Which of the lines below contain the string "agent"? Pull each one out of the data.

::: The records :::

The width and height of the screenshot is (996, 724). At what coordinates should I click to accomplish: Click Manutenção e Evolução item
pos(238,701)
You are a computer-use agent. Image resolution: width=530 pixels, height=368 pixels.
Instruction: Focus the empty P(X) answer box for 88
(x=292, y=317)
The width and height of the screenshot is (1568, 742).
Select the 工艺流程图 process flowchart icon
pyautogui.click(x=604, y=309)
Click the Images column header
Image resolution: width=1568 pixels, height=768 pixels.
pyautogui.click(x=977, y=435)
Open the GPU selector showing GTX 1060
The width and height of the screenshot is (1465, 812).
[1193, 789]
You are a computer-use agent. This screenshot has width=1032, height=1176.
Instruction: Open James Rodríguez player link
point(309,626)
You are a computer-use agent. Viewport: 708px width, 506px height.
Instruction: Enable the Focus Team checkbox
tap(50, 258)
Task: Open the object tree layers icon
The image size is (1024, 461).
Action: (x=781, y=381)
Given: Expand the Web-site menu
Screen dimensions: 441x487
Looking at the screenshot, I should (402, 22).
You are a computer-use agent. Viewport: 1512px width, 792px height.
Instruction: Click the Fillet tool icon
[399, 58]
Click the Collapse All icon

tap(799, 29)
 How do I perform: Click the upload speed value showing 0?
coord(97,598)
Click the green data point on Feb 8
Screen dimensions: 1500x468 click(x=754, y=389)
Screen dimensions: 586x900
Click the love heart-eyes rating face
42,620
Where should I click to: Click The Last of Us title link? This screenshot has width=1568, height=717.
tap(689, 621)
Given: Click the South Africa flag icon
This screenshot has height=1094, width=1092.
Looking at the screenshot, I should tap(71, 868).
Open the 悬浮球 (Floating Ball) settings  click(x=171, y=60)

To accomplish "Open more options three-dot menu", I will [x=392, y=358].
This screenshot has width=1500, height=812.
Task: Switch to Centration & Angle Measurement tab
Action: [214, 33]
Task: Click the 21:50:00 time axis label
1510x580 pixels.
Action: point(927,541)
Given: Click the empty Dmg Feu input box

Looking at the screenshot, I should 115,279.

:::

◆ Solution to this task:
You are a computer-use agent. Image resolution: width=530 pixels, height=368 pixels.
You are a computer-use agent. This screenshot has width=1032, height=1176.
You are a computer-use agent. Viewport: 708px width, 506px height.
You are a computer-use agent. Viewport: 1512px width, 792px height.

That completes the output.